■ **Brief**: The listing below is to be transcribed exactly.

━━ Task data

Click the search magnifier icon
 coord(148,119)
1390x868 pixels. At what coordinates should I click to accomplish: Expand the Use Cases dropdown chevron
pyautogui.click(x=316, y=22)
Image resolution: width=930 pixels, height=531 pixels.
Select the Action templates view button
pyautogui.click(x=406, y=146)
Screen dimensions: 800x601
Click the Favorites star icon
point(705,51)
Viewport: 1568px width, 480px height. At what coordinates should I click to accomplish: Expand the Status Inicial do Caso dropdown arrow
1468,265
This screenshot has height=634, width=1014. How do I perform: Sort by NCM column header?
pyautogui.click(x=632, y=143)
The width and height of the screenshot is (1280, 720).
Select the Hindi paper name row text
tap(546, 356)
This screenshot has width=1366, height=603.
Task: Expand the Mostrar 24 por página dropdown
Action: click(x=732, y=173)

━━━━

■ **The answer**:
Click the search magnifier icon
 coord(148,119)
1390x868 pixels. At what coordinates should I click to accomplish: Expand the Use Cases dropdown chevron
pyautogui.click(x=316, y=22)
Image resolution: width=930 pixels, height=531 pixels.
Select the Action templates view button
pyautogui.click(x=406, y=146)
Screen dimensions: 800x601
Click the Favorites star icon
point(705,51)
Viewport: 1568px width, 480px height. At what coordinates should I click to accomplish: Expand the Status Inicial do Caso dropdown arrow
1468,265
This screenshot has height=634, width=1014. How do I perform: Sort by NCM column header?
pyautogui.click(x=632, y=143)
The width and height of the screenshot is (1280, 720).
Select the Hindi paper name row text
tap(546, 356)
This screenshot has width=1366, height=603.
Task: Expand the Mostrar 24 por página dropdown
Action: click(x=732, y=173)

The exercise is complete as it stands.